The Norman Transcript

State/Region

July 14, 2013

Lawmakers exploring issues

OKLAHOMA CITY — Oklahoma’s underfunded pension systems, the high number of working poor without health insurance and state employees who haven’t had an across-the-board pay raise in seven years are some of the dozens of topics that lawmakers want to explore before the 2014 legislative session begins in February.

Nearly 200 requests have been filed in the House and Senate for interim studies to take place over the next several months.

On Friday, House Speaker T.W. Shannon, R-Lawton, approved 68 studies out of the 134 that were requested by individual House members. In the Senate, President Pro Tem Brian Bingman has assigned each of the 55 study requests to standing committees, where the chairman has the discretion of whether to proceed with a study.

“As committee chairmen, we are expected to have some increased knowledge and understanding of that particular area,” said Sen. Brian Crain, R-Tulsa, chairman of the Senate Health and Human Services Committee. “With that increased understanding, for those that come under health and human services, I can make a determination if those have some real merit.”

Among the requests that Crain will consider for his committee are ways to reduce Oklahoma’s high divorce rate, youth access to tobacco alternatives like electronic cigarettes, increasing organ donation and the certification process for dialysis centers.

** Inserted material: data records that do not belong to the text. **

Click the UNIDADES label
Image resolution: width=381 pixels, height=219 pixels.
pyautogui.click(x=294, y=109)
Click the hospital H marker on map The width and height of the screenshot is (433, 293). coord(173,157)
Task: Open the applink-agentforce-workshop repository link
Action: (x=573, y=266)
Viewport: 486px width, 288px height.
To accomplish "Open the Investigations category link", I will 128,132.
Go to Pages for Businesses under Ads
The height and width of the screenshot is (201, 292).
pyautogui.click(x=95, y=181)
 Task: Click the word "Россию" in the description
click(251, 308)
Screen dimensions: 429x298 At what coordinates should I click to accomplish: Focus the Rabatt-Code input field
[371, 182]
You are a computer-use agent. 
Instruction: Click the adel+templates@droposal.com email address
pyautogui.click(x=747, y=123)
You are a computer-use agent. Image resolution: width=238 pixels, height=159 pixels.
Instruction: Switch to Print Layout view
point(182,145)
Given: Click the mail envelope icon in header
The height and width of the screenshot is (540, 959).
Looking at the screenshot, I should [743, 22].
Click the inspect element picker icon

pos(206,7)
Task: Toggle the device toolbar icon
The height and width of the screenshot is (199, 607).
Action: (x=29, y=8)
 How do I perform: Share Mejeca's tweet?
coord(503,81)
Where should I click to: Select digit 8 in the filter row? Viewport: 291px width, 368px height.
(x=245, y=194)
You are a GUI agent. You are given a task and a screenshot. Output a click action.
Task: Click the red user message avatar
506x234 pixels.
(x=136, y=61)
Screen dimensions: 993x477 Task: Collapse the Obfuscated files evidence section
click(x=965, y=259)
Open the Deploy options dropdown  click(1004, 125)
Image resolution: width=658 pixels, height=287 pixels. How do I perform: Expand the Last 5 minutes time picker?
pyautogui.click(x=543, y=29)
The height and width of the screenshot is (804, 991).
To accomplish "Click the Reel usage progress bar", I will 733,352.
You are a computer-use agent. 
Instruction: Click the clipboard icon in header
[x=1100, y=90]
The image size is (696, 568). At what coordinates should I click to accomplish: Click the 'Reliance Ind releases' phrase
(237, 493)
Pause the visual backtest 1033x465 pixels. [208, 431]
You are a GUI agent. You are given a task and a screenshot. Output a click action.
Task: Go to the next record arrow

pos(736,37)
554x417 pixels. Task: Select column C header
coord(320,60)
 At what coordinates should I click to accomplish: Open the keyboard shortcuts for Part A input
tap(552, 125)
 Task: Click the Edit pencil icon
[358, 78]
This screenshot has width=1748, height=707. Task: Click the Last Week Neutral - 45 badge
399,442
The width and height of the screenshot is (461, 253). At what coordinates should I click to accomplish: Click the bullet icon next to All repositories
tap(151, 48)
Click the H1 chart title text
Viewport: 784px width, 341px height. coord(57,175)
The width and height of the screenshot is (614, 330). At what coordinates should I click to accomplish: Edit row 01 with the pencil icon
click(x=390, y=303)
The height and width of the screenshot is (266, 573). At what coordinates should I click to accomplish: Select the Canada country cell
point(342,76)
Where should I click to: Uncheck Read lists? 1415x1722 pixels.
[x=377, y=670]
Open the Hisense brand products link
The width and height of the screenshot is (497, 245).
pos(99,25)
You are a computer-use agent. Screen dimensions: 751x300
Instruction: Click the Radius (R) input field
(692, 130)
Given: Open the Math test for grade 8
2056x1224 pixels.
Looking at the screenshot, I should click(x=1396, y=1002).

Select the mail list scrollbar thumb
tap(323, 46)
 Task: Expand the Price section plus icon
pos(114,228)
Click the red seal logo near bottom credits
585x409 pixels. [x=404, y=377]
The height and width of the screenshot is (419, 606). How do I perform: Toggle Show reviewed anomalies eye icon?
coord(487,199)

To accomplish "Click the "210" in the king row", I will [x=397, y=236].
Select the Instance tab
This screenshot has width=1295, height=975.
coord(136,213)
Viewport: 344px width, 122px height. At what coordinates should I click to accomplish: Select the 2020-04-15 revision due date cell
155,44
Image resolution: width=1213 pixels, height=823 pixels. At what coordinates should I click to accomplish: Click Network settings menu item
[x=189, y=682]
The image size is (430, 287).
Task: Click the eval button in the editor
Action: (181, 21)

Crain also is among several legislators who have requested interim studies on how the state can expand health insurance to cover some of the estimated 17 percent of Oklahomans currently uninsured. Crain co-authored a measure late last session that would have used a state tobacco tax earmarked for health care, combined with modest co-pays and federal Medicaid dollars, to expand the state’s Insure Oklahoma program for the working poor. However, the bill never was granted a hearing amid resistance from some conservative Republicans in the Legislature who oppose any attempt to draw down additional federal Medicaid dollars.